• [TASK TO CARRY OUT]
What is needed is an exact copy of every line from the one with "You are a computer-use agent." to the end of the entries below, without the pictures.

======== TASK INPUT

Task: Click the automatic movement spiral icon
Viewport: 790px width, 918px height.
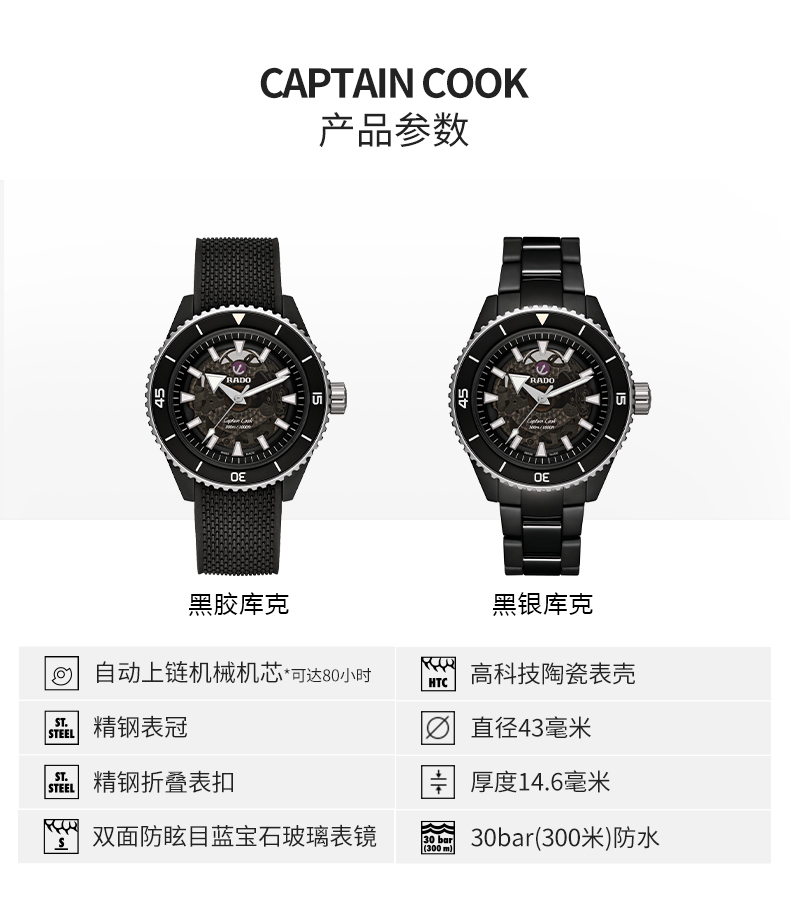Action: pos(61,673)
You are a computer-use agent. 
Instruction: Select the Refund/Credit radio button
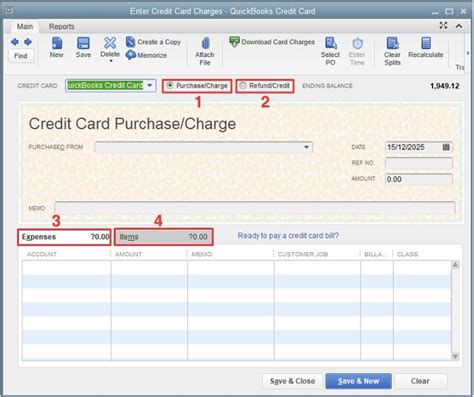pos(243,86)
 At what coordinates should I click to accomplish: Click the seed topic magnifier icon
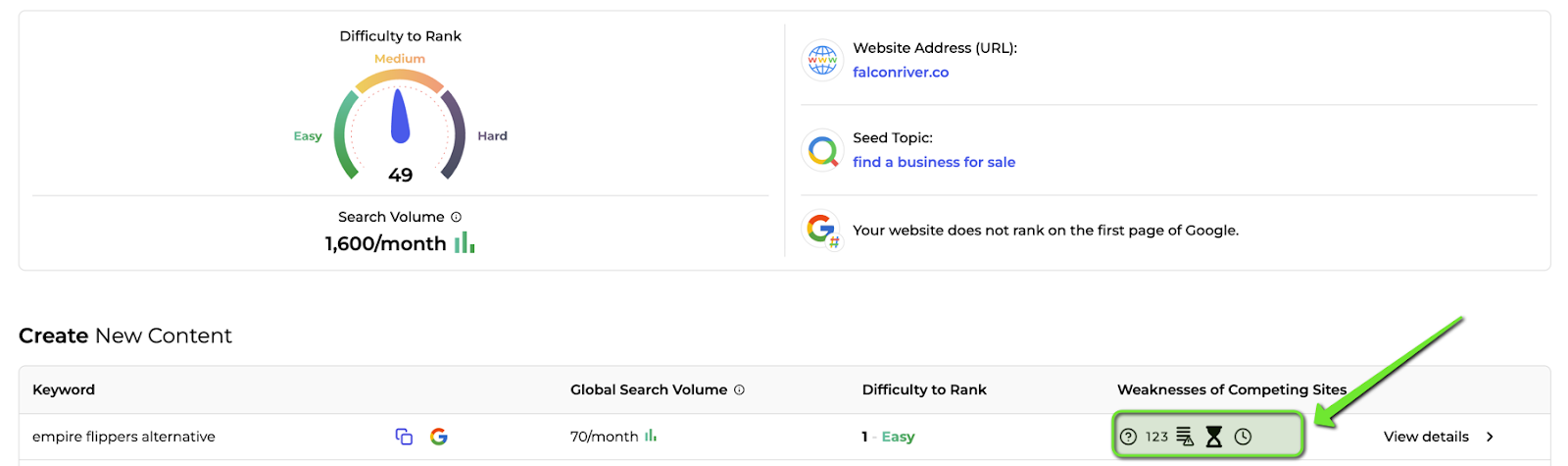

================

• [RESPONSE TO THIS TASK]
You are a computer-use agent. 
Instruction: Select the Refund/Credit radio button
pos(243,86)
 At what coordinates should I click to accomplish: Click the seed topic magnifier icon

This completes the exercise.